Well, after I blogged yesterday I fell into a bog of sadness as I thought about the drought, the heat, the global condition, etc. It's pretty much a guarantee when sitting in the poop of my thoughts that fear, sadness and inadequacy stink up my moments in life! Just that quick...
So last night I went to an Alanon meeting. Awesome. Talk about changing! Listening to so many voices speak their truth from their own personal lives and stages of spiritual growth was inspiring. I forgot all about the "poor me and poor world" crap. Instead I felt like a wilted flower receiving much needed love and attention by being watered. I walked in droopy, sad, depleted then walked out refreshed, invigorated, alive. Wow. What a difference. It was like GOD spoke and I heard. Beautiful.

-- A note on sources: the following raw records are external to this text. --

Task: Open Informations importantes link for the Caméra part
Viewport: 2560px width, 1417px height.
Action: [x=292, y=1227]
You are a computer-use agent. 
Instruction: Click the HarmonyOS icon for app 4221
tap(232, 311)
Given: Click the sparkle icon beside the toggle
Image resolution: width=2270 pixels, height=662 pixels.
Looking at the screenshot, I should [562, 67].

The topic was from the Courage to Change daily meditation book regarding the 3rd Tradition in Alanon. In AA the 3rd tradition is "The only requirement for membership is a desire to stop drinking". Isn't that neat? An alcoholic doesn't even have to stop drinking, just have the desire. In Alanon the 3rd Tradition is "The relatives of alcoholics, when gathered together for mutual aid, may call themselves an Al-Anon Family Group, provided that, as a group, they have no other affiliation. The only requirement for membership is that there be a problem of alcoholism in a relative or friend". The freedoms to be myself and others to be themselves, freedoms to choose our choices in life, etc. A come-as-you-are, take what you want and leave the rest program. Y-e-s. Very lovely.
The importance of learning the Traditions cannot be understated. It is said, "The 12 STEPS stop us from killing ourselves. The 12 Traditions stop us from killing each other".